Изменить размер шрифта - +
Но началось с видения. Я все это увидел как во сне.

— Но откуда вы узнали, что у вашего видения должно быть будущее?

— Я просто ни о чем другом не мог думать и гадал, что же будет дальше. Я тогда работал над книгой о шаманстве, пришлось ее отложить, потому что я начал писать как оголтелый, день и ночь напролет. Появились другие образы. Эта девушка. Загадка, которую нес в себе главный герой и которую меня непреодолимо тянуло узнать. Его «тайная комната» в отеле. И Купальская ночь.
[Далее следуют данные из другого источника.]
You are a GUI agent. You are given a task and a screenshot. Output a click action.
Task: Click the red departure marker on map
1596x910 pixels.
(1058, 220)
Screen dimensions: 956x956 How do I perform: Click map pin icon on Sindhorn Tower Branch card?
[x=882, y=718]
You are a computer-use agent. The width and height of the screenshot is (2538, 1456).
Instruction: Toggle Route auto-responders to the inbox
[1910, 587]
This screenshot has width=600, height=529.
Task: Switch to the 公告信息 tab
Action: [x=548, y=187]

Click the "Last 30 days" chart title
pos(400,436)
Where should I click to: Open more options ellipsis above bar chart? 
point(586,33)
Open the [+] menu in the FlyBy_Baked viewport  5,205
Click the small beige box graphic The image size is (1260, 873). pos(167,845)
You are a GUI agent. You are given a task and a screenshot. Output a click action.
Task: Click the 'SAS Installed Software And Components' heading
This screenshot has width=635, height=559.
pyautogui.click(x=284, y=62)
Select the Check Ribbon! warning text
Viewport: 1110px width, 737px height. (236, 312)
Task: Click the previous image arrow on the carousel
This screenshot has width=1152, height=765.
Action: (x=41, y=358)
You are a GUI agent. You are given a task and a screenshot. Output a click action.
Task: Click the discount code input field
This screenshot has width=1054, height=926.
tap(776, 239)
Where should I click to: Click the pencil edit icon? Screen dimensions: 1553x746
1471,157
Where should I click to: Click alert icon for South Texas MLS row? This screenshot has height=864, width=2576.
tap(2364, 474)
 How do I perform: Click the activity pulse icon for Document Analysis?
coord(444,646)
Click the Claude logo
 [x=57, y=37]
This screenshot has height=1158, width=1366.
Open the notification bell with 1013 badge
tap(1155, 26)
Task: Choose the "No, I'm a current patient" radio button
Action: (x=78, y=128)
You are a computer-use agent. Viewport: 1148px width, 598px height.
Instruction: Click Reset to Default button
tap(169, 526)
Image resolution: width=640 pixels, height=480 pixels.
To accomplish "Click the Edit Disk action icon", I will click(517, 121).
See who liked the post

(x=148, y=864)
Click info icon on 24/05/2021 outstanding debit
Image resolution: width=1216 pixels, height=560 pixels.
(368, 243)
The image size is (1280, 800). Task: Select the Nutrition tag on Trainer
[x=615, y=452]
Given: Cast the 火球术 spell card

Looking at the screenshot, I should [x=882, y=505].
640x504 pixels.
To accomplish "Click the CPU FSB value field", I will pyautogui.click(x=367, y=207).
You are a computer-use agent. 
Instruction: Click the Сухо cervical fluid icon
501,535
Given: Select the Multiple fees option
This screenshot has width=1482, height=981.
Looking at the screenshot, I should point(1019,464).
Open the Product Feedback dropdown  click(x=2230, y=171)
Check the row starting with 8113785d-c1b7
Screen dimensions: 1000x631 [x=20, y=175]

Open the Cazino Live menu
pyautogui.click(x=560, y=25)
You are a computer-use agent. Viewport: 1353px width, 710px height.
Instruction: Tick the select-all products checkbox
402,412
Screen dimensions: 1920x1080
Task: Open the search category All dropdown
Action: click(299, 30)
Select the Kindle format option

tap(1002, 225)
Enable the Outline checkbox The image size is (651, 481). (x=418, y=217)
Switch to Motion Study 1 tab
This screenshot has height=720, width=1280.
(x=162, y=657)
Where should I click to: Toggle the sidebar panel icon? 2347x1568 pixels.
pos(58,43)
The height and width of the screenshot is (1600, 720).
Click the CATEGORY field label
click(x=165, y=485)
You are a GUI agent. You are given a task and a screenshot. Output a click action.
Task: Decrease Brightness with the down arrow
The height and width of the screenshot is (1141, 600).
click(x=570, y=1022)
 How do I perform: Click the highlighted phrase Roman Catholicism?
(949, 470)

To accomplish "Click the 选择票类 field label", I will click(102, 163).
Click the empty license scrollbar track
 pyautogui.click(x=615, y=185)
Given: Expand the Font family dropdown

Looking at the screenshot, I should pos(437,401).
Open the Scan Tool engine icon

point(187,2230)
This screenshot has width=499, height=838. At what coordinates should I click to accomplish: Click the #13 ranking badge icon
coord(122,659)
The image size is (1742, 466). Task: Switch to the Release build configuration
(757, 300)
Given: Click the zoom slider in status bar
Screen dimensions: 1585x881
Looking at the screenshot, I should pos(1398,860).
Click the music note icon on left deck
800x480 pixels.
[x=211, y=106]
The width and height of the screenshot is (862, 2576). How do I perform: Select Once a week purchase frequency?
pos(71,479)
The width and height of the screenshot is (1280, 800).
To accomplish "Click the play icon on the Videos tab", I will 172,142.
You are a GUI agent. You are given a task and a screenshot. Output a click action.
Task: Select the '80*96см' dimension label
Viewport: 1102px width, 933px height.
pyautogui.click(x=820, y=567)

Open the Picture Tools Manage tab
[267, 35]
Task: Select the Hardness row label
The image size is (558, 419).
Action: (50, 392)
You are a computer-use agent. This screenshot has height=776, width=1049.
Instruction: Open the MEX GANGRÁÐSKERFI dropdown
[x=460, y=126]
— Купальская ночь… 5 июня 1949 года вы записываете: «Я вдруг вспомнил, что ровно двадцать лет назад удушливо–жарким калькуттским летом я написал главу «Сон в летнюю ночь» для «Изабель». Тот же сон в канун солнцестояния, только с другой структурой и на других уровнях, лежит в центре «Купальской ночи». Неужели это простое совпадение? Миф и символ солнцестояния преследуют меня много лет. Но я забыл, что началось это еще с «Изабель».

— Меня интересовал не один только религиозный символизм солнцестояния: образы и темы румынского и европейского фольклора — тоже. В эту ночь приоткрываются небеса, можно увидеть, что там, за ними, можно самому исчезнуть… Кому будет это чудесное видение, тот выходит из времени, выходит из пространства. За один миг он проживет вечность… Но меня захватывал даже не смысловой символизм этой ночи, а эта ночь сама по себе.

— Иван Купала делит год надвое: день перестает расти и начинает идти на убыль. Это пик года. В конце книги приводятся первые строфы из «Божественной комедии»: «Nel mezzo del camin di nostra vita / Mi ritrovai per una selva oscura… Какую связь вы проводите между солнцестоянием, серединой жизни и этим изначальным лесом? И как соотносятся темы середины и раздвоенности: два персонажа- $1близнеца» и две женщины, между которыми маятником ходит герой?

— Лес, по которому блуждает Штефан, — тот же, в котором заблудился Данте. Штефан блуждает, а скорее, входит в другой мир понятий, одновременно оставаясь в истории. Время делится напополам: середина года, середина его жизни. Разделительная черта между двумя мирами: историческим и другим. Что же касается темы раздвоенности… Штефан одержим вопросом: можно ли любить двух женщин сразу? Он чувствует, что нельзя — для таких, какими мы привыкли себя видеть. Но с другой стороны, его преследует мысль о существовании мира, в котором планка наших возможностей гораздо выше. Он прекрасно понимает, что он не святой и даже, в общем‑то, неверующий, но он часто размышляет о святости: святые — они способны любить весь мир разом. Этим и объясняется присутствие двух женщин. Мне труднее ответить на вопрос о двух мужских персонажах. Один психоаналитик, доктор Лафорг, усматривал некий важный смысл в смерти «двойника», вина за которую косвенным образом ложилась на Штефана. Я придумал этого «двойника», чтобы усложнить сюжет, — вот все, что я могу сказать. Мне надо было, чтобы Штефан присутствовал в мыслях его жены еще до их встречи.

— Этот вопрос, можно ли любить по–настоящему двух или нескольких человек одновременно, — он для вас важен?

— Лично для меня — нет. Меня интересовало, можно ли преодолеть потолок обычных возможностей. Если да, значит, человек может превзойти человеческое. На языке нашего нынешнего профанного мира это означает, что никому не возбраняется мечтать о любви к двум женщинам сразу. Я выбрал такую ситуацию, потому что она доступна для понимания каждого из нас.

— Об этом мечтает часть американской молодежи: отказаться от моногамии…

— Это ностальгия по раю на низшей ее ступени. Желание отменить законы и структуры, на которых строится всякое общество, упразднить их, чтобы пережить райское состояние. Правда, хиппи тоже хотели, как и мой Штефан, превзойти обусловленность человеческого бытия.